Some years ago I had a problem: we had a list, in sorted order of time.  The list was maintained in sorted order.  The data structure contained temporal loops.  The problem was that when a loop occurred, it was a loop expressed by giving the actual timestamp that the loop was to return to, not a pointer to the structure.  So the problem was how to find the correct place in the structure.  Unfortunately, searching the structure linearly didn't work.  There wasn't enough time, and we kept missing the realtime window.

The solution was to use a hybrid scheme, one based on the notion of "hints".  I had a fixed size array of timestamps kept in sorted order.  I could use bsearch to search this in O(log2 n) order where n was the number of elements in the array (I chose 128, so this took at most 7 probes).  The problem with bsearch is that it only returns a match on equality, so I had to use a bsearch-like mechanism which returned me a pointer to the timestamp entry i such that hints[i] <= t < hints[i + 1].  This had a pointer to the list element that was the start of a sequence of elements.  But because I had 128 of these buckets, I never had to search more than 1/128 of the list, and generally this was no more than about 10 elements.  What had been a linear search with average performance of  O(n/2) now became a search which on the average was O(3.5) + O(5).  Thus I had the simplicity of using the (existing) linked-list representation for data with the performance of an array implementation.

Why should I care about any of this?

Because you might care about memory fragmentation, allocation performance, page fault frequency, and similar problems.  If you do, you may have to move "outside" the normal allocation strategies to use your own style of allocation.  Knowing what failure modes to watch for in terms of performance, knowing that there alternative algorithms, can be a big help in figuring out what to do.

If you don't know what memory fragmentation is, what a working set is, why you take page faults, and complexity analysis, you don't have a good handle on why your program's performance sucks.  Any of these factors can contribute to the problem.
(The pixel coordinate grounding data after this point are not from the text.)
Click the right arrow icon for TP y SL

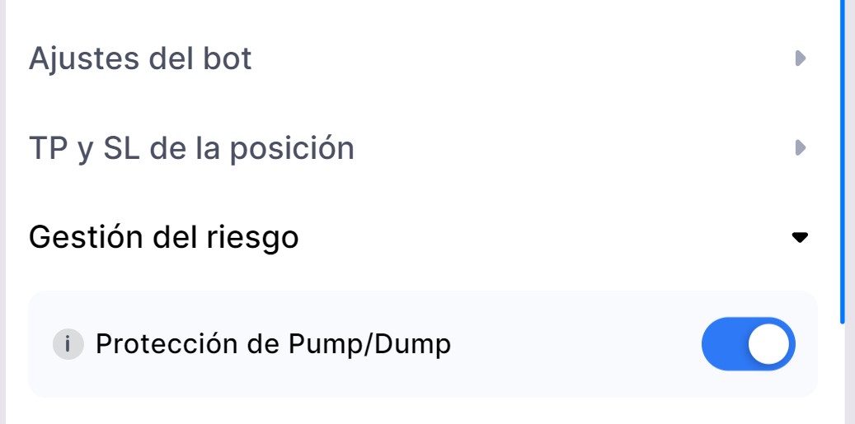[x=801, y=147]
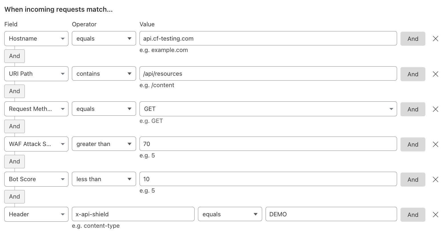445x232 pixels.
Task: Click And button beside Hostname value
Action: pyautogui.click(x=413, y=39)
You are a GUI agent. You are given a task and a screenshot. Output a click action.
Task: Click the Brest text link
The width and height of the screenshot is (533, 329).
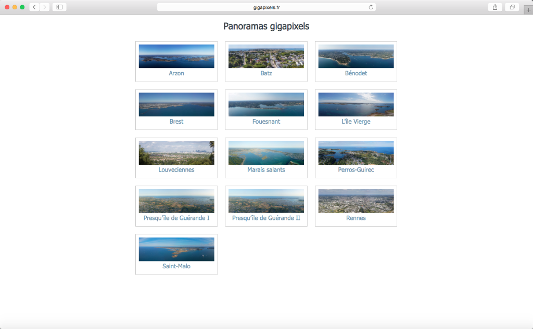tap(176, 122)
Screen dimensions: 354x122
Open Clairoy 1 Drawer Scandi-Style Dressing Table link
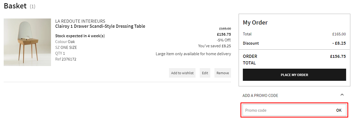point(100,26)
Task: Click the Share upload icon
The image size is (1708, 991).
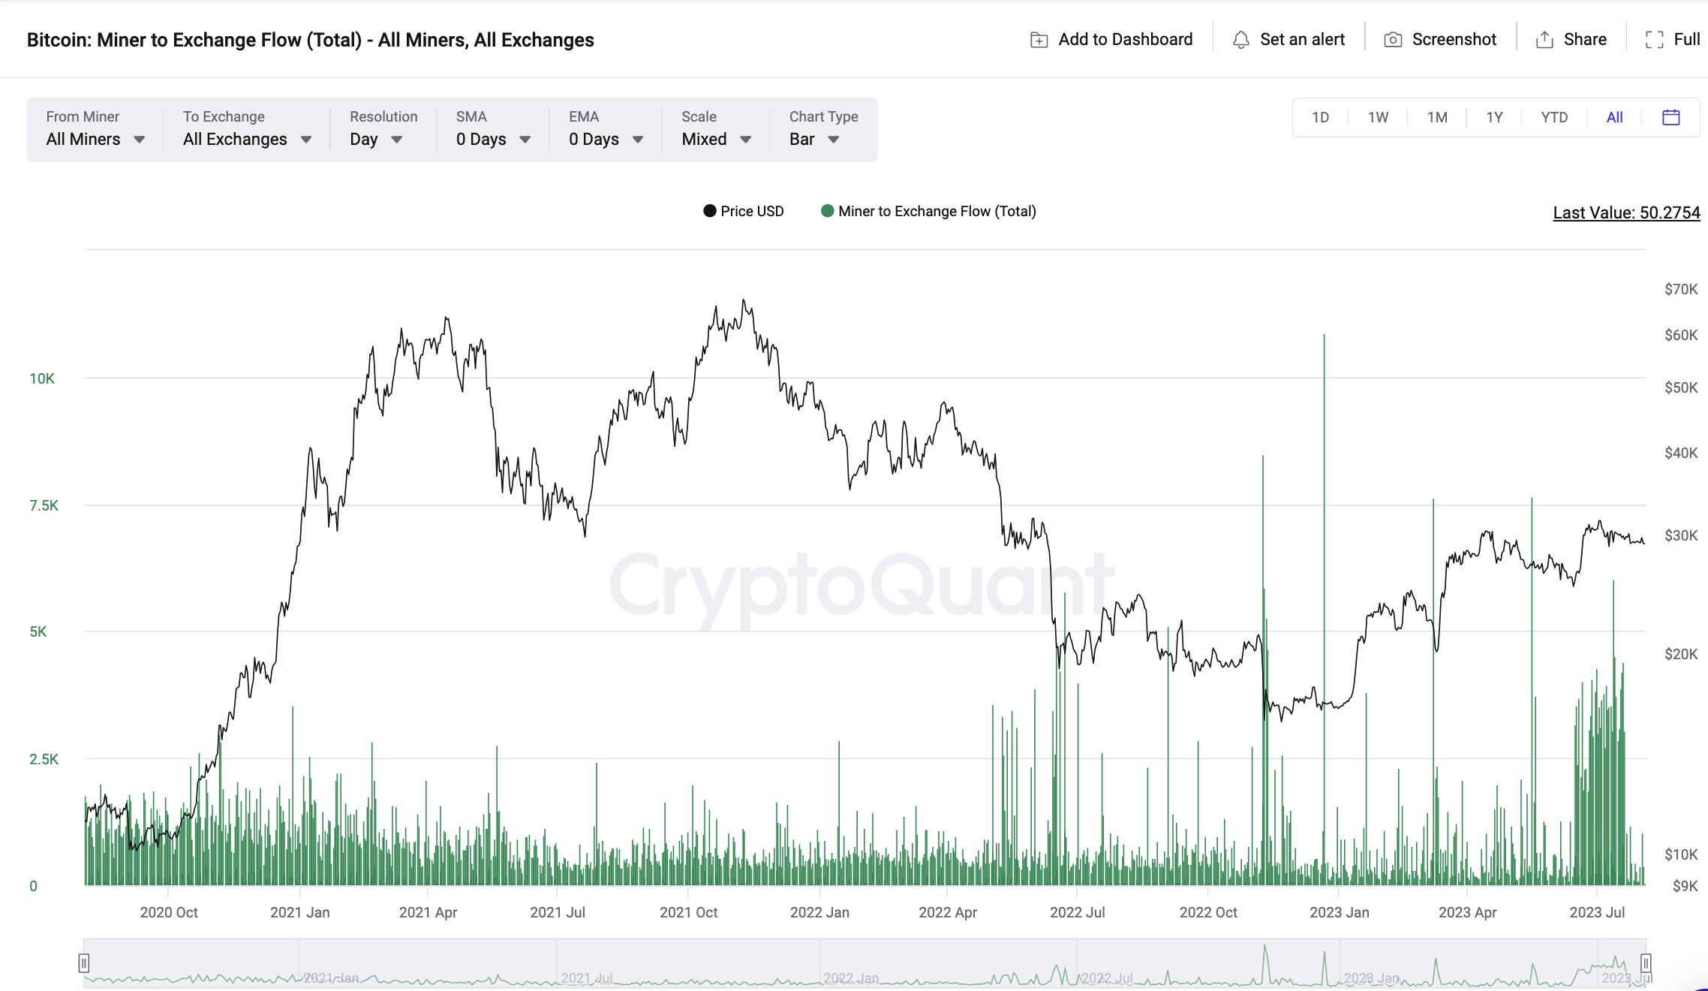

Improving performance is not a function of writing "small, fast code".  Code that is small, fast, and memory efficient might in fact be the worst possible solution to your problem.  Performance is impacted far more by architecture than lines of code.  Lines of code and the efficiency of instructions only matter in very limited contexts, such as the inner loop of an image convolution or DSP algorithm.

[And even then is is problematic.  In one case I needed to analyze a set of audio samples and render them in the frequency domain.  I wanted a proof-of-concept implementation in an existing program, so I just allocated a block of floats the same length as my audio sample, did an integer-to-float conversion of the samples, called the FFT subroutine to give me the Fourier transform from time/pitch to frequency/intensity, normalized the result to 32,767=100%, and converted it back from float-to-int for plotting, then freed up the array of floats.  "The performance of this algorithm sucks, but if it works, we can speed it up".  We never bothered to speed it up because it reacts fast enough to in effect be "real time" from the user's viewpoint.  Performance only matters when it matters, and the rest of the time it is irrelevant.  See my essay on program optimization.  Note that allocation was irrelevant to program performance].

Note also that some of these techniques can reduce memory leaks, heap fragmentation and consequent effects on working set size, and so on.  So you get all kinds of improvement in your program's overall performance.  And you might even improve its correctness and robustness along the way.